I thought it's dangerous to open those power supply boxes, or is it not?
Step number one. Power down the unit. Stare at the disconnected plug in your hand for several seconds.
... Step one A -- see below.
Step number two. Know what capacitors look like and avoid them. They bite!
Step number three. Touch nothing inside with your own flesh.
Step number four. If you don't have the tools, materials, training or patience to follow these rules, go to step one A. -- Throw it out and buy another.
You have to know what you're dealing with. In this case, to begin with, it's a 1979 Amana Radarange. In 1979 switching power supplies were relatively rare -- and in any case had it used a switcher my job would have been done, because the symptoms were "consistent with" too much AC ripple on the DC power supply to the CPU chip, and it would take a lot more knowledge to troubleshoot the supply. And it's the switchers that (can) develop the really high voltages, so I probably would not have even bothered.

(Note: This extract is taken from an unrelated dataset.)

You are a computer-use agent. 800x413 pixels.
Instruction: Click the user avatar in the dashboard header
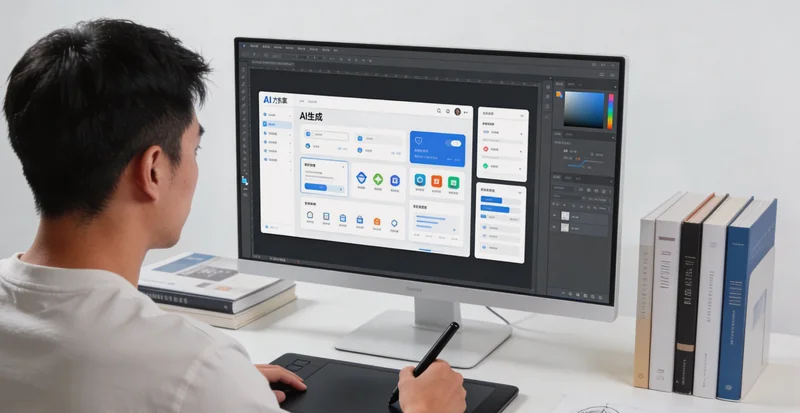(x=458, y=111)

What I expected to find (and did!) was a simple step-down transformer whose AC output was rectified, then regulated. My guess was that the "averaging" capacitor was failing; it's been 26 years, after all, and electrolytics do not last forever. So I was dealing with voltages in the range of 7 to 10 volts, no more. And it was all on an open circuit board, though getting that out of the extruded frame was a bear.
You can see it in the photo below; the power supply is the board pulled out of the frame. The two capacitors to be replaced (< $2.00 total) are the two blue cylinders.